Durante el ejercicio en ratones y seres humanos, los niveles de osteocalcina en la sangre aumentan en función de la edad del organismo. Los investigadores observaron que en ratones adultos de tres meses de edad, los niveles de osteocalcina se dispararon aproximadamente cuatro veces más que los niveles en los ratones de 12 meses de edad, cuando se puso a los roedores a correr durante 40 minutos en una cinta de correr. Los ratones de tres meses de edad podían correr durante cerca de 1.200 metros antes de agotarse, mientras que los 12 meses de edad sólo podían correr la mitad de esa distancia. ç
Para investigar si los niveles de osteocalcina estaban afectando al rendimiento de los ratones, Karsenty y sus colegas hicieron mediante ingeniería genética que la hormona no pudiera emitir su señal correctamente a sus músculos. Sin señalización muscular de la osteocalcina, los ratones corrieron entre un 20 y un 30 por ciento menos de tiempo y distancia que sus homólogos sanos antes de alcanzar el agotamiento.

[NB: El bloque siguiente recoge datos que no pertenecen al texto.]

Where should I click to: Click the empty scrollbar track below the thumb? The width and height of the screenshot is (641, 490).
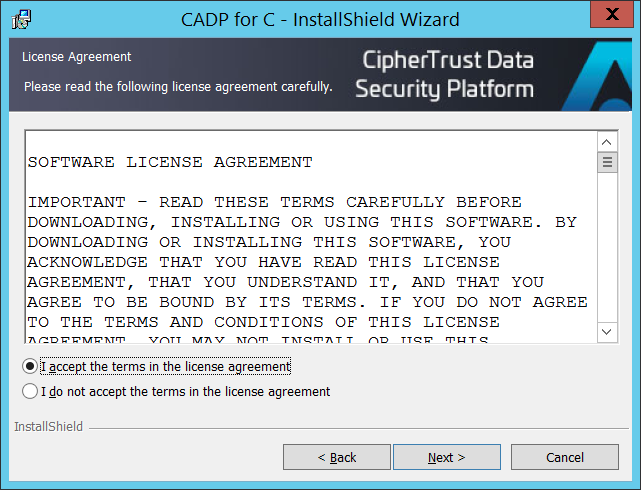pos(607,250)
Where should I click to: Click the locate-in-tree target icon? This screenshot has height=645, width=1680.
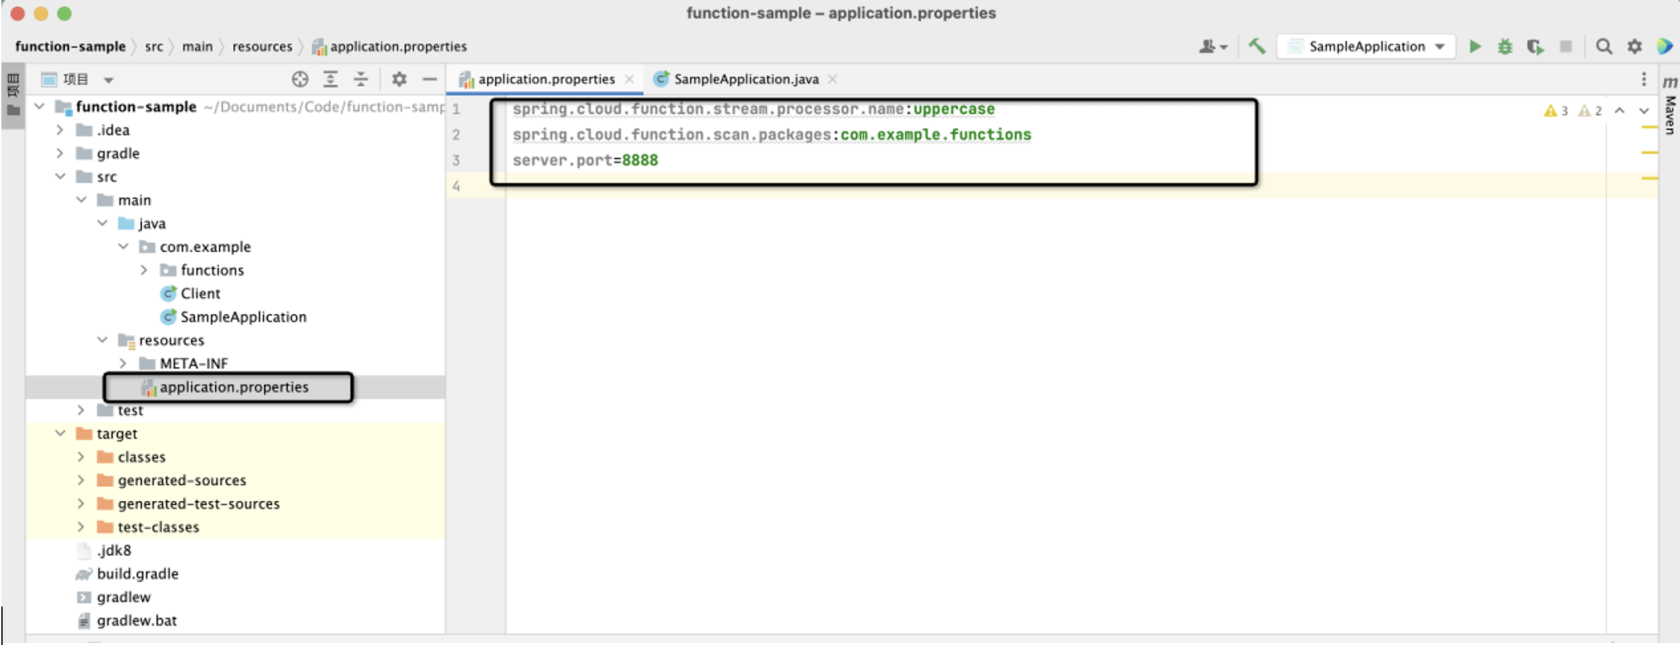[x=299, y=79]
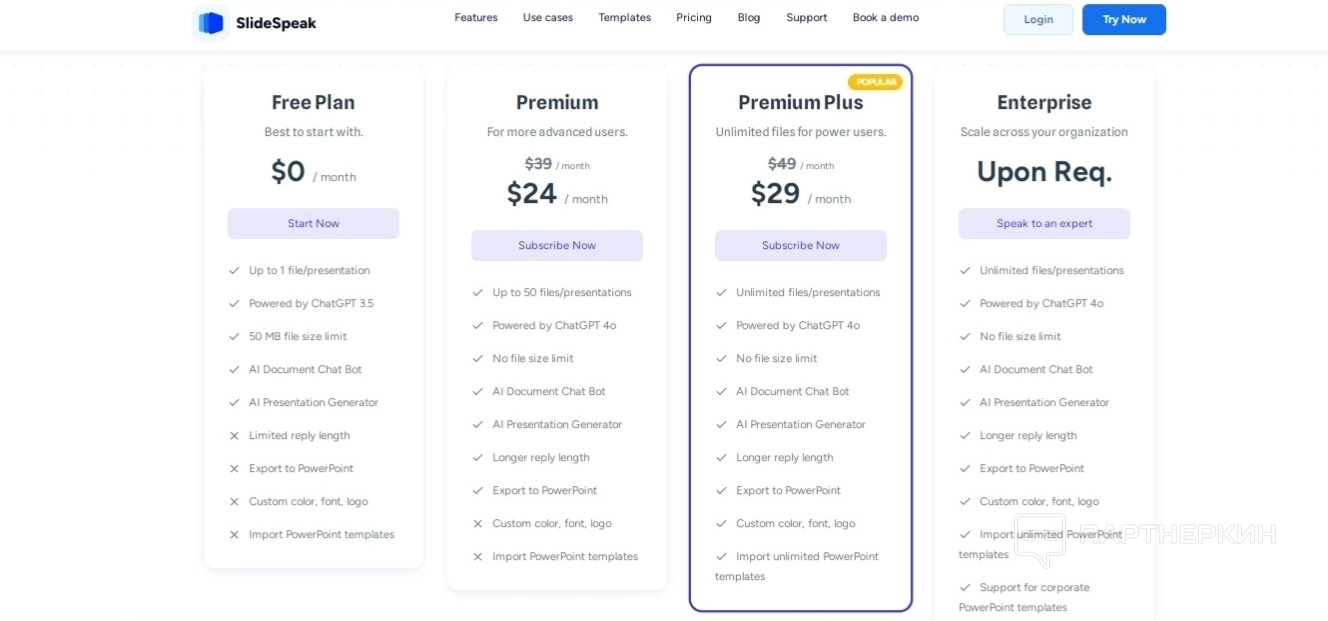The image size is (1328, 621).
Task: Click Speak to an expert for Enterprise
Action: [1044, 224]
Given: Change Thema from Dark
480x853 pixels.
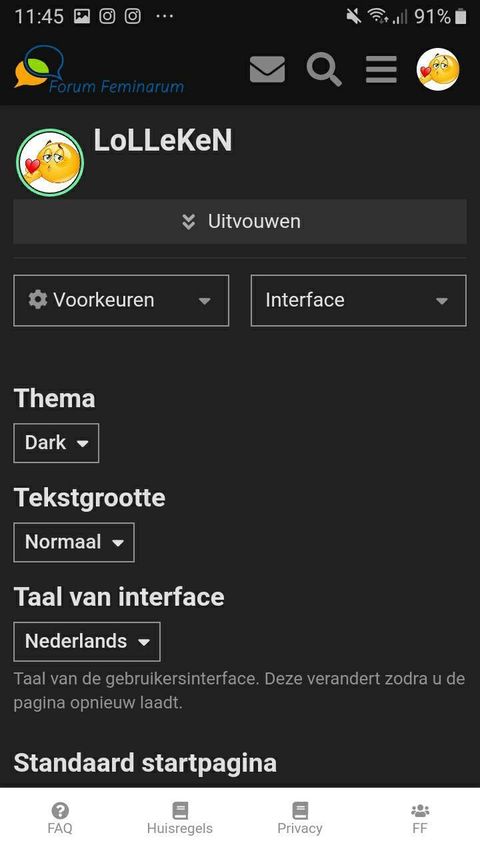Looking at the screenshot, I should 56,443.
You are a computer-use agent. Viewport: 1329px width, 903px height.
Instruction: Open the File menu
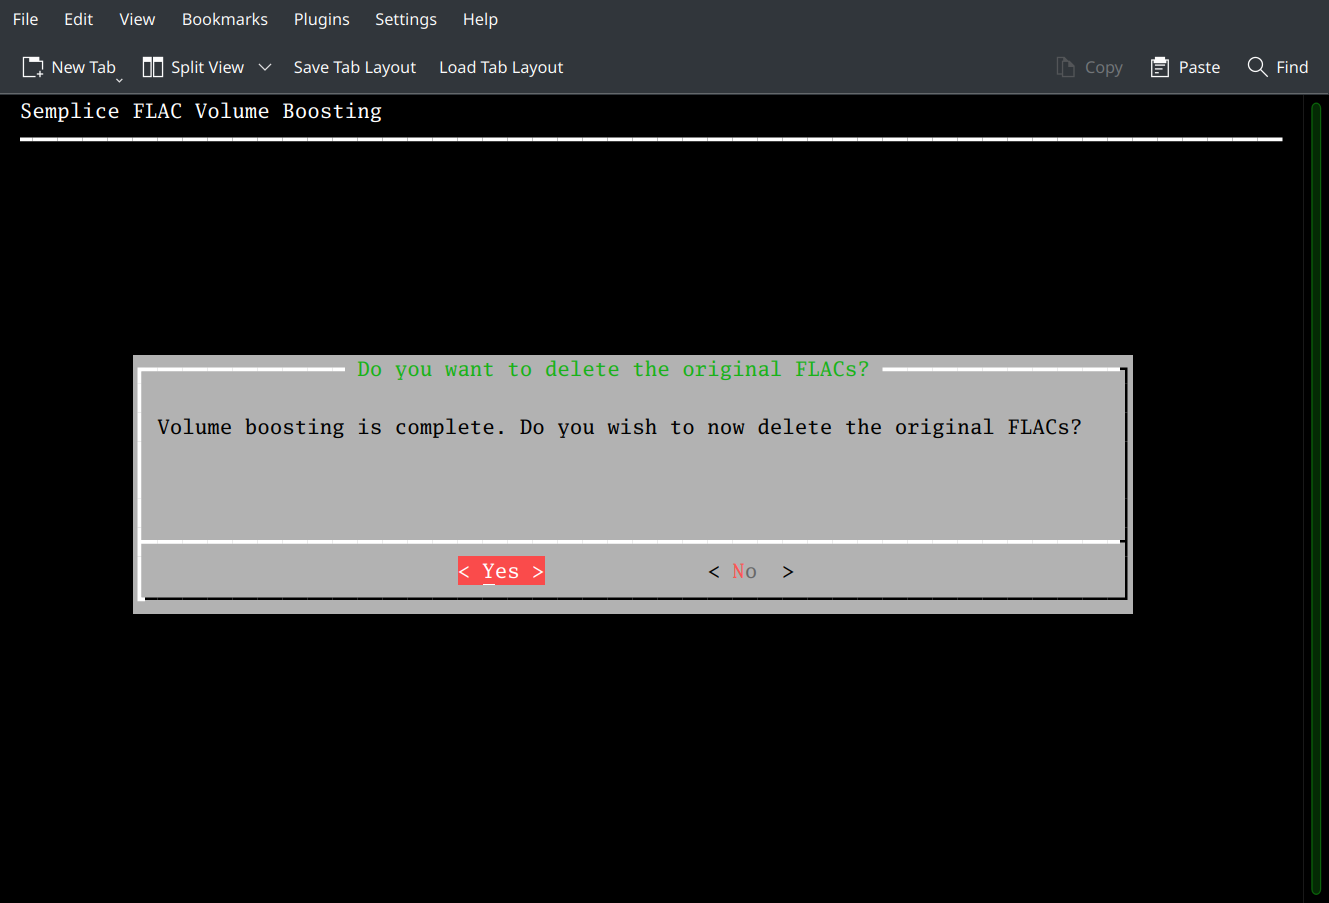tap(25, 19)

UNA INYECCIÓN HORMONAL RESTAURA LOS NIVELES EN RATONES
Sorprendentemente, según Karsenty, cuando los ratones sanos tenían entre 12 y 15 meses de edad –cuyos niveles de osteocalcina sufrieron naturalmente una disminución con la edad– fueron inyectados con osteocalcina, su rendimiento en la carrera coincidía con el de los ratones sanos de tres meses de edad. Los roedores más viejos fueron capaces de correr alrededor de 1.200 metros antes de agotarse. “Fue extremadamente sorprendente que una sola inyección de la osteocalcina en un ratón de 12 meses de edad pudiera restaurar completamente su función muscular igual que la de un ratón de tres meses de edad”, dice Karsenty
Los niveles normales en “reposo” de la osteocalcina en la sangre también se reducen con la edad en los monos rhesus y los seres humanos, con el declive alrededor de 15 y 20 años antes en las mujeres que en los hombres. “Si uno mira hacia atrás durante la evolución, los hombres eran mucho más activos que las mujeres. Por ejemplo, en la caza y la pesca. Eso puede ser una explicación de por qué la disminución de la osteocalcina circulante se produce más tarde en los hombres que en las mujeres”, sugiere Karsenty.
Para determinar los mecanismos celulares detrás de los efectos de la osteocalcina, el equipo midió los niveles de glucógeno, glucosa, y acilcarnitinas (un indicador del consumo de ácidos grasos) en ratones con y sin osteocalcina. Los investigadores determinaron que la hormona ayuda a la absorción de las fibras musculares y catabolizar la glucosa y los ácidos grasos como nutrientes durante el ejercicio.

“Nunca se ha demostrado antes que el hueso influye en el músculo de alguna manera -subraya Karsenty–. La osteocalcina no es la única hormona responsable de la adaptación al ejercicio en ratones y seres humanos, pero es la única hormona derivada de hueso que se conoce que aumenta la capacidad de hacer ejercicio. Ésta puede ser una manera de tratar el declive relacionado con la edad en la función muscular en los seres humanos”.